Surgery Marita required surgery under general anaesthesia to clean and suture her multiple wound lacerations and reduce her fractures. A plaster cast was applied to her right arm. She has sutures in her right thigh wound and a Jackson Pratt drain to her thigh, and sutures to her calf laceration. The operation was mostly uneventful apart from approximately 300ml of blood loss from her lacerations. She was given 1 unit of packed red cells, and 1 litre of Hartmann’s solution intra-op. Marita was transferred to the orthopaedic ward from theatre last night at 10:30pm. It is now the following morning and you are assigned to care for Marita. You assess Marita at 08:00 hours and your assessment findings are:
- Marita is awake and alert. She is orientated to time, place & person.
- Her right eye is bruised and almost shut due to an extensive haematoma. She is quite teary & asks if she is going to be ugly due to the facial grazes and her other scars. She’s extremely worried she’ll never get full use of her right arm back. She is also very concerned that she won’t be able pay for this as she’s not covered by Medicare.

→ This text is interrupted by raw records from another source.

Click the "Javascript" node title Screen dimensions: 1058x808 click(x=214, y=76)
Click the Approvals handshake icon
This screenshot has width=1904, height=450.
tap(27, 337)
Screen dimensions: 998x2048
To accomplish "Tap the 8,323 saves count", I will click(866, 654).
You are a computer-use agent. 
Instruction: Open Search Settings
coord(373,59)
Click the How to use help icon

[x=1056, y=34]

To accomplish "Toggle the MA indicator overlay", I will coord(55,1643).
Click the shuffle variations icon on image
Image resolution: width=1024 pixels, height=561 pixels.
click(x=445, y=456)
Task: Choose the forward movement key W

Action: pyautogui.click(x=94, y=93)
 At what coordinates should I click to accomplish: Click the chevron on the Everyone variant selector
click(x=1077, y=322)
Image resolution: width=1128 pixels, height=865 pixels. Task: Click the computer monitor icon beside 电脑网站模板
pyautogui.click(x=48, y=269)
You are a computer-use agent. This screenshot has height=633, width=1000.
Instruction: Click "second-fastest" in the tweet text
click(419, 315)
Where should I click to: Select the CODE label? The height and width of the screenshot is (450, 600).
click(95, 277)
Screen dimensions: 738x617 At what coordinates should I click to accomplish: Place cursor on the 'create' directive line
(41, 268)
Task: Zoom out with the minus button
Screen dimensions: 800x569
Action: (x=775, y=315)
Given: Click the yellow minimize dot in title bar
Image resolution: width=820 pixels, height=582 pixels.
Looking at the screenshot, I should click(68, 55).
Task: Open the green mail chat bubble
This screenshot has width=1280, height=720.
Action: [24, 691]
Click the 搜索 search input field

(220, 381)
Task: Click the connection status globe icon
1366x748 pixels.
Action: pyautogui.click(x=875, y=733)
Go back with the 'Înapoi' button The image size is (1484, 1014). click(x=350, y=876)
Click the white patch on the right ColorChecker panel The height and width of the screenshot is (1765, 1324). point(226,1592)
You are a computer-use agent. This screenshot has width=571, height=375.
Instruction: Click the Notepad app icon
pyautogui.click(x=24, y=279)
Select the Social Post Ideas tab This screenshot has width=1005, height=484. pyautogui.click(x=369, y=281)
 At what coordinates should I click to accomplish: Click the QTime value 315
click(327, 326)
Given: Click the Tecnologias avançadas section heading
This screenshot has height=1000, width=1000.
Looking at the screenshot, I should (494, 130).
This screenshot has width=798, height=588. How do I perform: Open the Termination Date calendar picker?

- There is blood staining the dressings on her leg. The right leg drain has about 70ml of frank blood in it. Her right arm is swollen and bruised. The fingers on her right hand are also swollen. She has good movement and normal sensation in the fingers of her right hand. The skin is the same colour as her left hand apart from some bruising. The fingers to her right hand are cool to touch, and the capillary refill time is 3 seconds. Marita is complaining that the cast feels tight.
- Her vital signs are: Temperature: 37.6C, Pulse: 115 & regular, Blood Pressure 92/58 mmHg, Respirations: 20 & shallow, Oxygen Saturation: 95% on 3LNP. She says it hurts to breath. • Marita is complaining of a dry mouth and being thirsty. There is no record of her passing urine since her return from surgery. Marita can’t remember when she last used the toilet
- She did not eat much of her breakfast but drank some of the orange juice and half a cup of coffee. She said it hurt her face to eat and the coffee was cold and not real coffee.
- She has a PCA in place and says her pain is bearable at the moment if she doesn’t move too much or try to breathe deeply or cough. Her PCA and IVT are connected to the cannula in her left arm. She has a litre of Normal Saline running at 40mlshr.
The improtant health issues that need to address the patient are regarding
1. acute pain in the surgery site related to presence of surgical incision as evidence by verbalized of pain in the surgical site by the patient.
Nursing intervention:
- Assess the pain level by using numerical pain scale of facial pain scale to identify the level of pain suffer by the patient.
- Provide a comfortable position to the patient
- Avoid unnecessary movement of the surgical part to prevent pain.
- Administered analgesic if the pain is severe and it should be administered after advice by the doctor.
- Provide diversional therapy like music therapy, deep breathing exercises and provide psychological support to the patient.
- Provide proper rest and prevent noise environment.
2 Fluid volume deficit related to restriction of oral intake due to surgery as evidence by no urine output, feeling
thristy and dry mouth.
Nurisng intervention
- Assess the patient for the dehydration signs.
- Administer the patient with liquid diet only as the patient just come out from the surgery.
- assess the intake and output chart. Advice the patient to inform after passing the first urine after the surgery because it is necessary to pass the urine within 8 hours after the surgery.
- Start infusion of IV fluid to hydrate the patient.
- Provid small and frequent liquid diet to the patient to prevent from thirsty and dry mouth.
3. Activities intolerance related to pain in the surgical site as evidence by verbalized for pain in movement.
- Assess the condition of the patient
- Assisst the patient in doing the daily activities as the patient cannot do alone
- Avoid unnecessary movement of the surgical part.
- Help in mobilizing the patient once the doctor advice to do it.
- Provide the passive exercises or movement of the fingers or toes to maintain proper blood circulation in the extrimities.
- Raise up the siderails to prevent fall from the bed.